Amstrad Computer User


Stationfall
By Infocom
Amstrad CPC464

 
Published in Amstrad Computer User #39

Stationfall

The year is 11349 and you have been assigned to collect 24 pallets of forms from an official printing press. The forms are in fact forms to request forms to request black binders for request forms a fairly normal situation for Stellar Control. This could well be one of your better days.

Filling out and filing forms is not the most exciting of jobs and the "printing press" referred to is on a space station some light years away. The trip should break the normal routine nicely. Little do you know how nicely normal routine is going to be broken.

Stationfall is Infocom's sequel to their successful space opera Planetfall. In that you rose from being an Ensign Seventh Class, relegated to sweeping and cleaning details, to Lieutenant First Class - pushing paper. Your meteoric rise, wholly due to your having saved the planet Reside from total destruction. Not a bad days work really...

Helping you with your problems on Resida was a cheerful little robot called Floyd. You are delighted to find that he is assigned to you for this trip to Gamma Delta Gamma 777 G 59/59. When you arrive, you find that all is not well. Some of the robots seem to have developed antihuman tendencies and there is an alien spaceship docked in one of the landing bays. The Commander's log refers to a strange metallic pyramid found aboard the alien ship and you get decidedly jittery when it appears that there is now no-one aboard the Space Station.

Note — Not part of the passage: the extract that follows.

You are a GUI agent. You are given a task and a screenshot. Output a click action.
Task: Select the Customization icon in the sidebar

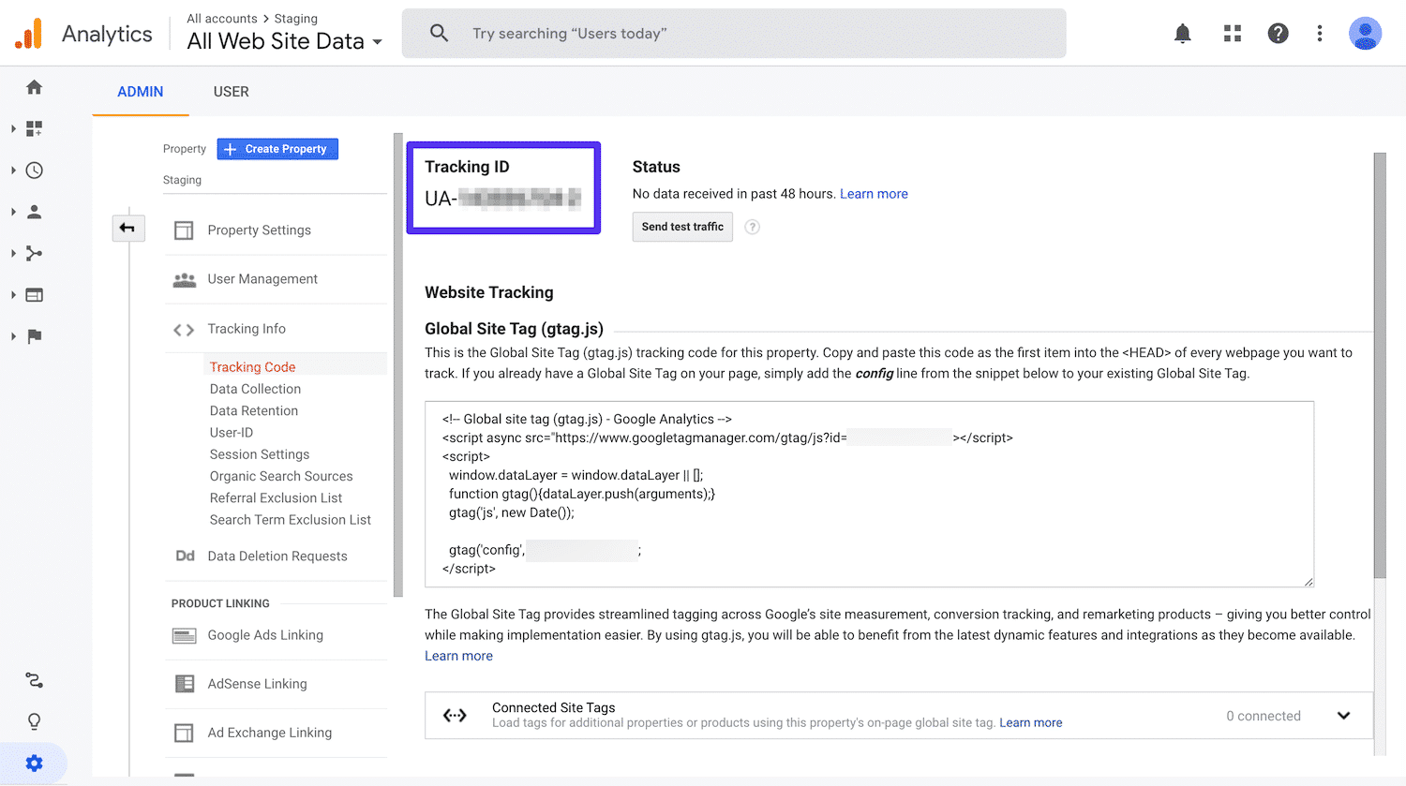coord(34,128)
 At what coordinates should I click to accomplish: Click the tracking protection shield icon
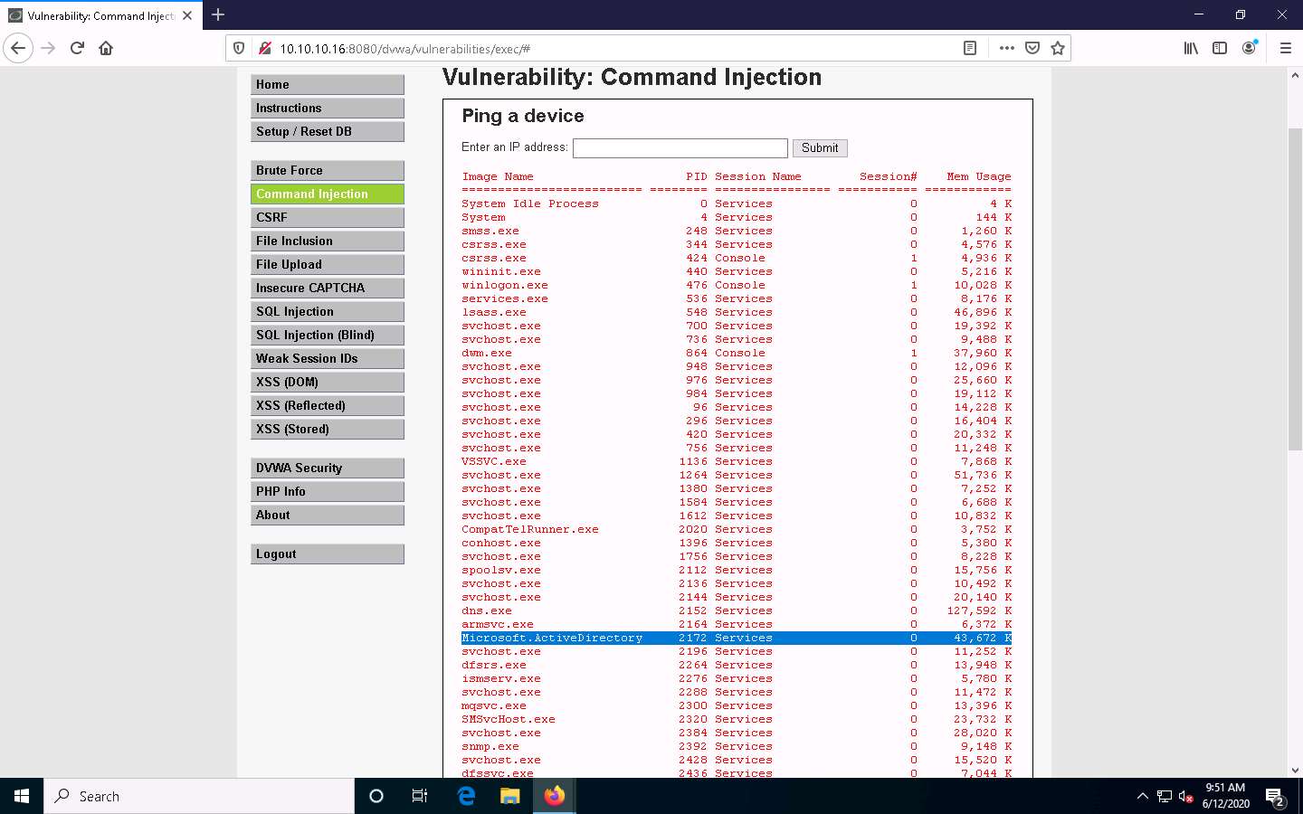pyautogui.click(x=238, y=47)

If you have a disc drive, like science fiction, programs with a heavy dose of humour and have a few days to spare, you will just have to save up for Stationfall. Like all Infocom games, it is logical, has plenty of locations to explore, has reams of good text and is not cheap.

Like other adventures from the same source, it also requires words to be entered in full (well, the first six letters anyway), continuously accesses the disc, thereby driving the more impatient among us round the bend, and needs the fairly obvious operations to be performed in painstaking detail.

However, much I deplore this slow and tortuous path I have to tread in order to play Infocom games, they are all worth it in the end. I just love the response to having entered SAVE: Floyd's eyes light up. "Oh boy! Are we gonna try something dangerous now?". This little robot really contributes to making Stationfall what it is, a classic Infocom adventure.

Packaged in the box are a full set of diagrams for the space station and just what you've always wanted, a cloth patch proclaiming your rank of Lieutenant First Class (boldly going where angels fear to tread!). At least the diagrams will help you with your mapping, perhaps even eliminate the need for maps at all. There are also some samples of the forms used by Stellar Control - read them carefully, not only are they amusing but will also help you on your travels.

Once you start touring the space station and its attendant "village" of old spaceships, you will begin to get an idea of what you have to do (read the Commander's log as soon as you can). The solution is straightforward in theory but as with most Infocom games, although perfectly logical, a little devious in practice!

Watch out for danger at almost every major step forwards and remember that you are the only one you can trust.